Diabetes (both Type I and Type II) is a complicated disease that can cause symptoms such as fatigue, frequent urination, and excessive thirst. As the disease progresses over time, complications can lead to cellular damage in the eyes, kidneys, heart, blood vessels, and nervous system.
How can massage therapy help?
Elevated blood sugar causes connective tissues to thicken, which effects the entire myofascial system (myo – muscles and fascia – connective tissues). From stiffness in muscles, tendons, and ligaments to a decreased range of motion in joints, this can cause problems with mobility and flexibility across the body. Massage can help reduce the effects of elevated blood sugar levels on the body by loosening up tense areas, relieving aches and pains, and regaining range of motion.
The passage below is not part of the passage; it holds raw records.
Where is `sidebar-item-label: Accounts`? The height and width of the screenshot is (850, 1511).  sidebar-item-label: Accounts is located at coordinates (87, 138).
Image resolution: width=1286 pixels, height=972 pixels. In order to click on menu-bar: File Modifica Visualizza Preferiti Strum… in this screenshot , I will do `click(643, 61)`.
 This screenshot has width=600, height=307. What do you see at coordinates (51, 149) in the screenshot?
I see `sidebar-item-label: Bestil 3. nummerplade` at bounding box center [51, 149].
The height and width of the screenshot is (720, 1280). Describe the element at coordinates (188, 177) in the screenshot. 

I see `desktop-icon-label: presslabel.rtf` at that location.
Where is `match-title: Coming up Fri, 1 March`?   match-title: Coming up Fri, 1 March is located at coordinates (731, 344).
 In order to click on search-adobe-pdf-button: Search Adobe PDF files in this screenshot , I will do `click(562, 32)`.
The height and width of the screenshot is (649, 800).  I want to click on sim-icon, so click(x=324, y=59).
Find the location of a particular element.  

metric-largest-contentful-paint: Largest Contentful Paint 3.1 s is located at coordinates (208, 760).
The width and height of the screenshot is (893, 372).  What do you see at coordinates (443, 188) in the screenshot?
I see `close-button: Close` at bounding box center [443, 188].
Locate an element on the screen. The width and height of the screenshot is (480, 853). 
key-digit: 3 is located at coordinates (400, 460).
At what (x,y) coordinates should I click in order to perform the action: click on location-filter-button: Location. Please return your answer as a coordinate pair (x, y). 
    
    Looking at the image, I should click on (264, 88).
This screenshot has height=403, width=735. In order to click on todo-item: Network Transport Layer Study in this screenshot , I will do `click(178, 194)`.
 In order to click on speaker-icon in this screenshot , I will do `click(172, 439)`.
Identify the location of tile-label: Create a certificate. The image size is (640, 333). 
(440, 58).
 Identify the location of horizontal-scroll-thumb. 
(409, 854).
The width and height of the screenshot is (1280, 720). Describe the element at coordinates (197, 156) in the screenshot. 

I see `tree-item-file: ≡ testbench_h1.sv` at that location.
This is what massage therapy is well-known for. It is a way to calm your nerves, release tensions, stress, and anxiety, and promote a sense of balance and peace both physically and mentally. If you suffer from diabetes, you are living with a consistently stressful condition. Insulin, medications, glucose level monitoring, nutrition, exercise, complications – the list goes on. Massage therapy can reduce the production of stress hormones, which can make the daily worry a little easier to handle. Stress hormones can even increase your blood sugar levels, so it is imperative to find ways to maintain a calm, peaceful escape.
Massage increases both blood and lymph flow by stimulating proper circulation. Those who suffer from diabetes often have poor circulation due to the negative effects Increased circulation makes it easier for your body to transport oxygen and nutrients to tissues; it can help your body’s cells become more efficient in the uptake of insulin.
This is an area that will require an extensive amount of additional research; the studies that have been done have shown massage therapy to be a promising option for those who suffer from diabetes-related symptoms. Always talk with your massage therapist about your diabetes before starting any treatment plans.